Interest Rate Swap Agreements
In order to hedge our exposure to variable interest rates, we have entered into various interest rate swap agreements in connection with certain of our mortgage financings. In accordance with these swap agreements, we will pay our counterparty a fixed interest rate on a quarterly basis and receive payments from our counterparty equal to the respective stipulated floating rates. We have adopted the fair value measurement provision for these financial instruments, and the aggregate fair value of our interest rate swap agreements is recorded in Other assets, net or Other liabilities, net, as appropriate, on our accompanying Consolidated Balance Sheets. Generally, in the absence of observable market data, we will estimate the fair value of our interest rate swaps using estimates of certain data points, including estimated remaining life, counterparty credit risk, current market yield, and interest rate spreads of similar securities as of the measurement date. In accordance with the Financial Accounting Standards Board’s fair value measurement guidance, we have made an accounting policy election to measure the credit risk of our derivative financial instruments that are subject to master netting agreements on a net basis by counterparty portfolio. As of December 31, 2023, our interest rate swaps were valued using Level 2 inputs.

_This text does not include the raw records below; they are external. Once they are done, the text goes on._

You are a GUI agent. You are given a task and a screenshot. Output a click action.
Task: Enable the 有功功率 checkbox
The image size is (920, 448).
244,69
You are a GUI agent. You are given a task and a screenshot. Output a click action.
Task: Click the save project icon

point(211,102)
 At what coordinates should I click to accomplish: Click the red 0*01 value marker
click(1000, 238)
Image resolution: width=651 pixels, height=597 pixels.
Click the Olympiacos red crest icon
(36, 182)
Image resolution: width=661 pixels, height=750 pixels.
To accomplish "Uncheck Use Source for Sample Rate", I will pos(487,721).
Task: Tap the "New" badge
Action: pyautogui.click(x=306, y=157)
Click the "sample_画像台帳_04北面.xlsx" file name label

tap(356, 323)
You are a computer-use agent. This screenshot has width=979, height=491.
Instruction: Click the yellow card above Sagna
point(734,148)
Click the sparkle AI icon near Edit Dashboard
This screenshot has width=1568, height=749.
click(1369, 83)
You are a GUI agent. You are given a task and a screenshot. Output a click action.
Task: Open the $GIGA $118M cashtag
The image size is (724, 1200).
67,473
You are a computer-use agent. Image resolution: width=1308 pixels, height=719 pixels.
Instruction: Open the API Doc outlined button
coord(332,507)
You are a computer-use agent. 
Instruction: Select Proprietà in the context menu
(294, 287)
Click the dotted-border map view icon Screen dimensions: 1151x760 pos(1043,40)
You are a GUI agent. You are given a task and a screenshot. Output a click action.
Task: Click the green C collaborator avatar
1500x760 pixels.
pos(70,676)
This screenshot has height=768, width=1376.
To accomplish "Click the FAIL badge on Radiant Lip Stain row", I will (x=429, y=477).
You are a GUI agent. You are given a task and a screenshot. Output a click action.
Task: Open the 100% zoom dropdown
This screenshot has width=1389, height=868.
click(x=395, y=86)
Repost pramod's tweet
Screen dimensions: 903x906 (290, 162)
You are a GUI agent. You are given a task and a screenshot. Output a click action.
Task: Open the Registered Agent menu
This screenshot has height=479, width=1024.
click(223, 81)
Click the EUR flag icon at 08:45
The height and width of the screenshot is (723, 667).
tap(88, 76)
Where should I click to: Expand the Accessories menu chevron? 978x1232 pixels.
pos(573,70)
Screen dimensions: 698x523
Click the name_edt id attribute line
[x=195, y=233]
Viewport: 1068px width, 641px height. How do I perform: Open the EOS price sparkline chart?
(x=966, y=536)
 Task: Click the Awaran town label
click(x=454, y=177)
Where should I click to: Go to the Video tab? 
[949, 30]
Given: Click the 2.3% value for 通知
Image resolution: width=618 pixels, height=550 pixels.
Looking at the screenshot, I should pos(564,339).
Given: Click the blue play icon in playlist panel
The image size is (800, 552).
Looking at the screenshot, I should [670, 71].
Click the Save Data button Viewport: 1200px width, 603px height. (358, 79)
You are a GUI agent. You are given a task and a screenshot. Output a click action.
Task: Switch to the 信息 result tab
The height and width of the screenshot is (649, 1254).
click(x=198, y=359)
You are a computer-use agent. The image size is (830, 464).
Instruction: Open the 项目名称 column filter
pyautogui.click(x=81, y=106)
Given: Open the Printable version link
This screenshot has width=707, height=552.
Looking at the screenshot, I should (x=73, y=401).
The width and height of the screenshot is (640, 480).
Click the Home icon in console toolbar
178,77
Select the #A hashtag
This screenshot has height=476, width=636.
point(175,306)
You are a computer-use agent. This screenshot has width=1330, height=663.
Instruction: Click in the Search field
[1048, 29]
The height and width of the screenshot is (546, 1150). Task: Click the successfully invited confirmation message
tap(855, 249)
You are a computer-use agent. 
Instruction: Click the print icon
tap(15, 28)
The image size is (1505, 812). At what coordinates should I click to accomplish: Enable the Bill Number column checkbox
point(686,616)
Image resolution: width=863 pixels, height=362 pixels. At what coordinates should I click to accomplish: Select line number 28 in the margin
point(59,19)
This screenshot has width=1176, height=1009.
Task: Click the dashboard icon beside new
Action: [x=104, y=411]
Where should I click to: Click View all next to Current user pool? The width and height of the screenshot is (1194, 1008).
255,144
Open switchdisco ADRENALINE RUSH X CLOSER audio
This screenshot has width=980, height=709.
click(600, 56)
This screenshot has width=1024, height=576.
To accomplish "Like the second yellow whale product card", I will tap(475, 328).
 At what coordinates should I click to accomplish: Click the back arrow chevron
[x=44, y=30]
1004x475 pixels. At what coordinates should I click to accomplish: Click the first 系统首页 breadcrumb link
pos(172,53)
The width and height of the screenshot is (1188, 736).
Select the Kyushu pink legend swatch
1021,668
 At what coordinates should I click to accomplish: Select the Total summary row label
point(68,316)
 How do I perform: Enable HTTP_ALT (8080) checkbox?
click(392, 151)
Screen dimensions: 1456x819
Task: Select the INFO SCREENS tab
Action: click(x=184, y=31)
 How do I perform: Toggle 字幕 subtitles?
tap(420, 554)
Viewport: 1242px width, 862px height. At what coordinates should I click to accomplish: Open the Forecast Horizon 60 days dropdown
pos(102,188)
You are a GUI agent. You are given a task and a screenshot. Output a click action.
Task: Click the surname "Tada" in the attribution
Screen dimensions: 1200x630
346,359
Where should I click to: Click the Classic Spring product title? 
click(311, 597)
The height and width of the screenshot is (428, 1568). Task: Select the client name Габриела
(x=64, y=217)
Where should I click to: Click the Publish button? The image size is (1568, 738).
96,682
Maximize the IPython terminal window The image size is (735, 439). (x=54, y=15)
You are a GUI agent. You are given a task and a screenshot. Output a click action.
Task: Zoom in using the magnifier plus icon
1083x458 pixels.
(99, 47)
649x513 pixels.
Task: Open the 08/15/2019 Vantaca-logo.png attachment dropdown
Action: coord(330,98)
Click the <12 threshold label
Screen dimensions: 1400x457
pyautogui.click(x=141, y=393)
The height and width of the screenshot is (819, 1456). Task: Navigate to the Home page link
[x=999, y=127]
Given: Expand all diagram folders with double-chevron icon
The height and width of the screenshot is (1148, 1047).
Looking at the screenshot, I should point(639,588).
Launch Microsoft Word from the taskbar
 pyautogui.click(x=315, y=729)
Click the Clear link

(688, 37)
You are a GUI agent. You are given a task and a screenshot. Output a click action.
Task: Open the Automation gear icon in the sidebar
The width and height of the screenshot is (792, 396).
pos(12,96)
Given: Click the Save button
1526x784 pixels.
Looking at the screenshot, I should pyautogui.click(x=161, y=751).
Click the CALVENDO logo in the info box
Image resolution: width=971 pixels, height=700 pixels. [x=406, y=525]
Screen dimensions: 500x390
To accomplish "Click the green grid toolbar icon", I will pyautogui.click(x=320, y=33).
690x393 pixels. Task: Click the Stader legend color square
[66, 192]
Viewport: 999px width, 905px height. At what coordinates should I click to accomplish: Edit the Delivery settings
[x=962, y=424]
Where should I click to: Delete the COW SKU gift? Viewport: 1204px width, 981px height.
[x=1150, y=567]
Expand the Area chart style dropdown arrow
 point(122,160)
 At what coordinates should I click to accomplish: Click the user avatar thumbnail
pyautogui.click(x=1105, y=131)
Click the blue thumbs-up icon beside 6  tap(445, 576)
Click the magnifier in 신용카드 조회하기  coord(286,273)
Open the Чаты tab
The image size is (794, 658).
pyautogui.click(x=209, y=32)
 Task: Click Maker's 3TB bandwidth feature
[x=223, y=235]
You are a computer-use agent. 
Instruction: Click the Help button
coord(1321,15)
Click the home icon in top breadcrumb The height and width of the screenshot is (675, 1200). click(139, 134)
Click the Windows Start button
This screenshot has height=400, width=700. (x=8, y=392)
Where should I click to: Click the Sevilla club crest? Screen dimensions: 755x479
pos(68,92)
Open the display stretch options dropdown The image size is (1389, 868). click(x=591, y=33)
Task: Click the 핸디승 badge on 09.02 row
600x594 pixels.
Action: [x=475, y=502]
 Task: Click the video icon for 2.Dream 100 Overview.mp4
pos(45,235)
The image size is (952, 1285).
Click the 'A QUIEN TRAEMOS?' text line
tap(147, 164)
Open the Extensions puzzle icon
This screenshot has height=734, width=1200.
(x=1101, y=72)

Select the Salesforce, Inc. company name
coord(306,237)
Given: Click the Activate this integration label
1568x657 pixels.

In addition, we have designated our interest rate swaps as cash flow hedges. For derivatives designated and that qualify as cash flow hedges of interest rate risk, the gain or loss on the derivative is initially recorded in Accumulated other comprehensive income (loss) on the accompanying Consolidated Balance Sheets and subsequently reclassified into interest expense in the same period(s) during which the hedged transaction affects. During the next 12 months, we estimate that an additional $2.2 million will be reclassified as a reduction to interest expense.
We had the following outstanding interest rate derivatives that were designated as cash flow hedges of interest rate risk as of December 31, 2023 and 2022 (dollars in thousands):
Period Number of Instruments Aggregate Notional Amount
As of December 31, 2023 4 $ 70,229 
As of December 31, 2022 4 73,392 
The following table presents the fair value of our interest rate swaps and their classification on the Consolidated Balance Sheets as of December 31, 2023 and 2022 (dollars in thousands):
Derivative Asset (Liability) Fair Value
Derivative Type Balance Sheet Location December 31, 2023 December 31, 2022
Derivatives Designated as Hedging Instruments:
Interest rate swaps Other assets, net $ 7,366  $ 9,007 
Total $ 7,366  $ 9,007 
The following table presents the amount of income (loss) recognized in comprehensive income within our consolidated financial statements for the years ended December 31, 2023, 2022, and 2021 (dollars in thousands):
For the Years Ended
December 31, 2023 December 31, 2022 December 31, 2021
Derivative in cash flow hedging relationship:
Interest rate swaps $ (1,641) $ 10,043  $ 464 
Total $ (1,641) $ 10,043  $ 464 
Credit-risk-related Contingent Features
We have agreements with each of our derivative counterparties that contain a provision where if we default on any of our indebtedness, then we could also be declared in default on our derivative obligations. As of December 31, 2023, we did not have any derivatives in a net liability position, nor have we posted any collateral related to these agreements.